Malala Yousafzai, the 15-year-old Pakistani girl who survived a violent attack by Taliban gunmen in retaliation for her advocacy of girls’ education, is the recipient of the 2012 Tipperary International Peace Award.
Yousafzai, a native of the Swat Valley region of Pakistan, gained prominence in 2009 after writing a blog for BBC Urdu chronicling her experience of the Taliban’s ban on girls’ schooling in the Swat Valley. She has since become a noted youth activist, serving as chairperson of the District Child Assembly Swat and receiving Pakistan’s first National Youth Peace Prize.
In October, Malala sustained two near-fatal gunshot wounds to the head and neck on her way home from school. After initial care in Pakistan, she was airlifted to the UK for intensive rehabilitation. Yousafzai was discharged from Queen Elizabeth Hospital, Birmingham on January 4, and will undergo cranial reconstructive surgery in early February. She and her family are likely to remain in the UK.
Granted annually by the Tipperary Peace Convention, the Tipperary International Peace Award has previously recognized South African president Nelson Mandela, former US president Bill Clinton, and former prime minister of Pakistan the late Benazir Bhutto, and most recently, former President of Ireland Mary McAleese and her husband, Senator Martin McAleese. A date for Yousafzai’s award ceremony has yet to be confirmed.

· · · · · · ·

ASSIGNED TASK 1
Decide whether each statement agrees with the article on Malala Yousafzai, answering yes or no and quoting the deciding words of the article: (a) Yousafzai wrote a blog for BBC Urdu. (b) Yousafzai received her initial care in the UK. (c) A date for Yousafzai's award ceremony has been set.
ASSIGNED TASK 2
Extract from the article on Malala Yousafzai the stretch from "Malala Yousafzai, the" through "International Peace Award.", copying it word for word.
ASSIGNED TASK 3
List every person whom the article on Malala Yousafzai names as a previous recipient of the Tipperary International Peace Award.

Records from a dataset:
· · · · · · ·

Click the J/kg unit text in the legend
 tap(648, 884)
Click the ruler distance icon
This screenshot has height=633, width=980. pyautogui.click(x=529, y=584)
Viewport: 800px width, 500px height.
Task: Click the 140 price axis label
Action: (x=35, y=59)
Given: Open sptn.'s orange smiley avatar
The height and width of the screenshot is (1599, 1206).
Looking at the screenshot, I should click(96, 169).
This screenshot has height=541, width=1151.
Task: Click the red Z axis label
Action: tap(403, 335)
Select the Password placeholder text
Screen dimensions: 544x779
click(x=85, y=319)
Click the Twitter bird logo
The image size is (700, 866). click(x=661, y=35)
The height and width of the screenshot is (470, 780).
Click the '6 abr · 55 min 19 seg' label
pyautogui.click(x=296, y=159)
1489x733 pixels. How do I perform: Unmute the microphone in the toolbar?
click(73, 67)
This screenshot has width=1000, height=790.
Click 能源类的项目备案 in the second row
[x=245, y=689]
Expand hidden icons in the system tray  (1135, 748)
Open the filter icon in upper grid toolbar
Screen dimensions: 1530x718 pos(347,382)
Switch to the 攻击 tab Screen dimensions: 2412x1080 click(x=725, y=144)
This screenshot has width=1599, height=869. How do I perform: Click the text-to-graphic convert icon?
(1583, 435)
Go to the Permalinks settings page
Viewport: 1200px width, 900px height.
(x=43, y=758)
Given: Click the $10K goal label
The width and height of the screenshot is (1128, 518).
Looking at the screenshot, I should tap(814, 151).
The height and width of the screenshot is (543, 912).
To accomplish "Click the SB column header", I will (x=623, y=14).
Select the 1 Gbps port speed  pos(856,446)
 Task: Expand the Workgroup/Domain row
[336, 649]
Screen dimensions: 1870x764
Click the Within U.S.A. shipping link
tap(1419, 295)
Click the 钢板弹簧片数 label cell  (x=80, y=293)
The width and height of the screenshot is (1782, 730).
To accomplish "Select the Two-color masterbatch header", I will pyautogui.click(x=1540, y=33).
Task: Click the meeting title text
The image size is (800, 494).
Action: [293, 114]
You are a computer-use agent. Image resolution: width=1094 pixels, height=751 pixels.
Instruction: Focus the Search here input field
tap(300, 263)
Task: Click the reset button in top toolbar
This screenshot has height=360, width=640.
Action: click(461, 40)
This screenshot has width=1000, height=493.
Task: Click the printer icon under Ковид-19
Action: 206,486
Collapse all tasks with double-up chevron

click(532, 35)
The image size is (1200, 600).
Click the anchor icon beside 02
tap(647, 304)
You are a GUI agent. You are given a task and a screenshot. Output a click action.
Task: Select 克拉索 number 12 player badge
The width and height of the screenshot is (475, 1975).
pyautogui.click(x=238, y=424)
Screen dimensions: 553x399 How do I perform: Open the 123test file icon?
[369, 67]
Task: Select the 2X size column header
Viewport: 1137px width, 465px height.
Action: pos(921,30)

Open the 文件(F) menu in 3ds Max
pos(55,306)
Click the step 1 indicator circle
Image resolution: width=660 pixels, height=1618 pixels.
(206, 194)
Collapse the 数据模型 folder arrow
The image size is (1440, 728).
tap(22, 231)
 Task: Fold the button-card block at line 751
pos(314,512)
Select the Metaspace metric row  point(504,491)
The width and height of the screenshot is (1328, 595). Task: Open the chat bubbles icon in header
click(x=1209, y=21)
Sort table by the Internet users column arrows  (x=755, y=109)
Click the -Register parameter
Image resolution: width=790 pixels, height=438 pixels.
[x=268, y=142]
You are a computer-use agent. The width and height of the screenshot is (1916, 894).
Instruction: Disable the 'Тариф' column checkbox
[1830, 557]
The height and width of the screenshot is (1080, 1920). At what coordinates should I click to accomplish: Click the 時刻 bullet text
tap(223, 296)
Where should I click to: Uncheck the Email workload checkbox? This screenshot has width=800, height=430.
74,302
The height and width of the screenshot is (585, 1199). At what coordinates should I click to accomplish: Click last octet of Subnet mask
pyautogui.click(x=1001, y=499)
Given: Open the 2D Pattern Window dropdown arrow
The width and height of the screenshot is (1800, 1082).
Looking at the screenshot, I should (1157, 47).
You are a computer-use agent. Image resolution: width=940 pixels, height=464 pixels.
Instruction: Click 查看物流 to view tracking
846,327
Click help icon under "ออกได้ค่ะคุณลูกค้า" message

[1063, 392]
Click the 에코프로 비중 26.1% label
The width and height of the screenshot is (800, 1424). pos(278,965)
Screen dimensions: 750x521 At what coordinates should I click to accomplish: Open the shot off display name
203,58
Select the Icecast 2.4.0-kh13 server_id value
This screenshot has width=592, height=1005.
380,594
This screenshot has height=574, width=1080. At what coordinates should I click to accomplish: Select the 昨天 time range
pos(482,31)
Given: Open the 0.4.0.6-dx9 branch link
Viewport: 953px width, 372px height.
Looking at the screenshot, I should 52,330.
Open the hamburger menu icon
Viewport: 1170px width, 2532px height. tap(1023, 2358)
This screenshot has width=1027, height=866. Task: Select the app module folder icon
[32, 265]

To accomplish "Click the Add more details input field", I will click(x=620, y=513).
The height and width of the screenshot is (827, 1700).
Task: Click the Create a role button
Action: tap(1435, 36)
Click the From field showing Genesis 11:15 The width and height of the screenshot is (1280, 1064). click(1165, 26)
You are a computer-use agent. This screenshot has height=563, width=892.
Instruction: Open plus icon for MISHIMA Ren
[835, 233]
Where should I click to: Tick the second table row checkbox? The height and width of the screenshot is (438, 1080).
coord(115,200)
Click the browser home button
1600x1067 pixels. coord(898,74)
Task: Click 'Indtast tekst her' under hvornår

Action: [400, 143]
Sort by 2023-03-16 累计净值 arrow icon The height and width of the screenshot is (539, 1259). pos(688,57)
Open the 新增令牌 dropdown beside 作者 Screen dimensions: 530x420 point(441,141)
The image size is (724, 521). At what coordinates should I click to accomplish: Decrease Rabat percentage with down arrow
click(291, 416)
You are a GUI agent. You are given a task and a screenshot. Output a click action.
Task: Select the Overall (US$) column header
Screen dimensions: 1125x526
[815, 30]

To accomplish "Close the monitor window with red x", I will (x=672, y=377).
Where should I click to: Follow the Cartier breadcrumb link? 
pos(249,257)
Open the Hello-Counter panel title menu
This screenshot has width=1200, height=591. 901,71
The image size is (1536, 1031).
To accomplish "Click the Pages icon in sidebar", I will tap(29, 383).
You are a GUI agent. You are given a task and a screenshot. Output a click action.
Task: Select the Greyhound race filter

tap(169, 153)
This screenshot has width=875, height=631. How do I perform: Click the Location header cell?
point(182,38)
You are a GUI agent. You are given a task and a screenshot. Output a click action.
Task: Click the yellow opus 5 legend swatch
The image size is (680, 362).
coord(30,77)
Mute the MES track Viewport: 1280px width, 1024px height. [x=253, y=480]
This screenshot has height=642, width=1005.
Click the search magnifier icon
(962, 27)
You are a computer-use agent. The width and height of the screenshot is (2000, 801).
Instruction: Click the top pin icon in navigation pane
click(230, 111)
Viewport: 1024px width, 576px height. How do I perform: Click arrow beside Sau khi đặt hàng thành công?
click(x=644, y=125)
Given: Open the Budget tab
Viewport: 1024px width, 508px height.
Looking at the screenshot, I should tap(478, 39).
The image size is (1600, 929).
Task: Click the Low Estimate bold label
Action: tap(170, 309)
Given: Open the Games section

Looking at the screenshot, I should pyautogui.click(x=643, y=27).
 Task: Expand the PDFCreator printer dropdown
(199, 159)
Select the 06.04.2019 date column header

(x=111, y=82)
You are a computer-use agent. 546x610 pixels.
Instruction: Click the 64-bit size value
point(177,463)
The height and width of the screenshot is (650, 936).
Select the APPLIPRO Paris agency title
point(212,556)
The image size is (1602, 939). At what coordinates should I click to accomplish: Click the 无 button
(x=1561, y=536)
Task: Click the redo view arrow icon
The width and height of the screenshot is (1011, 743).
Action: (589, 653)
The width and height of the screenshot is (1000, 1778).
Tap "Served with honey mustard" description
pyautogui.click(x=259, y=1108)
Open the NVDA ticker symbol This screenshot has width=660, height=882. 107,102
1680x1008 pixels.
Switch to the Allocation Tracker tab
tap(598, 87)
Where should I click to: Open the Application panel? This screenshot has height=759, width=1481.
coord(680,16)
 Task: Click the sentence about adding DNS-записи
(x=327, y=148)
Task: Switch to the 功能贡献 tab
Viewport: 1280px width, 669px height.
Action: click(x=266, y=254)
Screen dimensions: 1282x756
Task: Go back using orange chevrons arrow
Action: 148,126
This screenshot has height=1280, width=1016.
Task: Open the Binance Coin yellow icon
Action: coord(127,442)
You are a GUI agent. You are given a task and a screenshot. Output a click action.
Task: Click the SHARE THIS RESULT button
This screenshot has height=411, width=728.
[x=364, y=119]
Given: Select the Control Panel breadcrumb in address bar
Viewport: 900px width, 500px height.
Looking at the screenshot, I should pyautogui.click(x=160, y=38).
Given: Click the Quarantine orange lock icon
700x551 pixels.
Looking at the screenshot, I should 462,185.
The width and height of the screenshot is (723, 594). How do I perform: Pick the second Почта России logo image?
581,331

· · · · · · ·

RESPONSE BOX 1
(a) Yes: "writing a blog for BBC Urdu"
(b) No: "After initial care in Pakistan, she was airlifted to the UK"
(c) No: "A date for Yousafzai’s award ceremony has yet to be confirmed."

RESPONSE BOX 2
Malala Yousafzai, the 15-year-old Pakistani girl who survived a violent attack by Taliban gunmen in retaliation for her advocacy of girls’ education, is the recipient of the 2012 Tipperary International Peace Award.

RESPONSE BOX 3
Nelson Mandela
Bill Clinton
Benazir Bhutto
Mary McAleese
Martin McAleese